On Friday, a spokesman for Haley said that Alston's report, which was published this May, “had nothing to do with our decision to leave the Human Rights Council.”
But the fact that a State Department official had made the connection between the forthcoming report and U.S. participation in the U.N. panel underscores the Trump administration's sensitivity to criticisms of its policy.
“It was in the opening comments by State [officials]," said a second attendee at the meeting, speaking on the condition of anonymity because the person was not authorized to disclose what happened. “The impression that I got was that if this rocked the boat too much, it could be detrimental to the U.S.'s continued involvement in the U.N.'s human rights mechanisms.”
The 20-page Alston report found that the United States has among the most chronic rates of poverty among all nations in the developed world and that President Trump's policies are likely to exacerbate them. Liberal critics seized on Alston's findings to say the Trump administration was failing to help the nation's poorest citizens.
But in a letter to Sen. Bernie Sanders (I-Vt.) released Thursday, Haley argued that the council should instead focus on developing countries like Burundi and the Democratic Republic of Congo.
“It is patently ridiculous for the United Nations to examine poverty in America,” Haley wrote. “In our country, the President, Members of Congress, Governors, Mayors, and City Council members actively engage on poverty issues every day. Compare that to the many countries around the world, whose governments knowingly abuse human rights and cause pain and suffering.”

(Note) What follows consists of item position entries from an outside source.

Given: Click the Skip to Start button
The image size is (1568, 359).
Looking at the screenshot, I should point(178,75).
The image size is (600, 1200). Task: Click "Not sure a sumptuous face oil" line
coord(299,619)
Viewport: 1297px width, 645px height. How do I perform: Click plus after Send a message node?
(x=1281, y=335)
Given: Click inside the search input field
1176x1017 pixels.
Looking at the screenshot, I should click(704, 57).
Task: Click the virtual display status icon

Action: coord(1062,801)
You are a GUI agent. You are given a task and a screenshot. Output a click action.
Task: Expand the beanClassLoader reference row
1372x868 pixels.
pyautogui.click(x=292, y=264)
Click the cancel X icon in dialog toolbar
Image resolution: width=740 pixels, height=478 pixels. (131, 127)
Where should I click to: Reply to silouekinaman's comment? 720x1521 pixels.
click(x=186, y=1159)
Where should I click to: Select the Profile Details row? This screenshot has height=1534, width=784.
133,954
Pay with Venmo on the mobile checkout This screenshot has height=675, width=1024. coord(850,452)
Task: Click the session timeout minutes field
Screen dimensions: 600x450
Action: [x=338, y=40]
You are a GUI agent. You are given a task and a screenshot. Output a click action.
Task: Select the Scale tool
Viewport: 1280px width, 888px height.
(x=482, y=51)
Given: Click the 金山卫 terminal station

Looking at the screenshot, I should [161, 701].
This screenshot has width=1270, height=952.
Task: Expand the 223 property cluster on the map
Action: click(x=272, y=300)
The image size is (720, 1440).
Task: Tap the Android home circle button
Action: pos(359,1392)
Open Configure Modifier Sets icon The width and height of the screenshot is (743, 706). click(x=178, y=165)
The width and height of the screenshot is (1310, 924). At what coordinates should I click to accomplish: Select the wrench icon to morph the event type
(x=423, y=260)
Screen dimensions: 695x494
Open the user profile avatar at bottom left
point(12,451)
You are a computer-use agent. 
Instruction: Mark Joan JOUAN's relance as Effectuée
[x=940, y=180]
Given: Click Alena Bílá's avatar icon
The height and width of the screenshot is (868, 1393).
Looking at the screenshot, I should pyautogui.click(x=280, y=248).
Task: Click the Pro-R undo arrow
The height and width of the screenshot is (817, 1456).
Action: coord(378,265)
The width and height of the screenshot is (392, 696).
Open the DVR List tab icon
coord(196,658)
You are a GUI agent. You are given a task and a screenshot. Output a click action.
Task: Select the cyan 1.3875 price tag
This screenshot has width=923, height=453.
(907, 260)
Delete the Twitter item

Alston formally presented his findings to the Human Rights Council in Geneva on Friday, arguing that "when one of the world’s wealthiest countries does very little about the fact that 40 million of its citizens live in poverty, it is entirely appropriate for the reasons to be scrutinized."
Kenneth Roth, executive director of the advocacy organization Human Rights Watch, said he believed the U.S. decision to leave the council was motivated primarily by Israel policy, but he said Alston's presentation might have sped it up.
"The driving factor was Israel, but the timing could have easily been affected by a desire to not be in the room when Alston reported on the U.S. going backward in not addressing poverty," he said.
Alston said he was initially invited by the U.S. government under President Barack Obama to study poverty in America. The invitation was extended again by U.S. officials under then-Secretary of State Rex Tillerson in 2017, he said.
“We look forward to welcoming Mr. Alston to the United States for a country visit this December,” Flacelia Celsula, part of the U.S. delegation at the United Nations, said in a meeting of the Human Rights Council on June 8, 2017.
The report said the United States has the highest rates of youth poverty, infant mortality, incarceration, income inequality and obesity among all countries in the developed world, as well as 40 million people living in poverty. Most of the statistics cited in the report date from 2016, before Trump was elected.
Alston said the comments from the State Department official did not influence his work.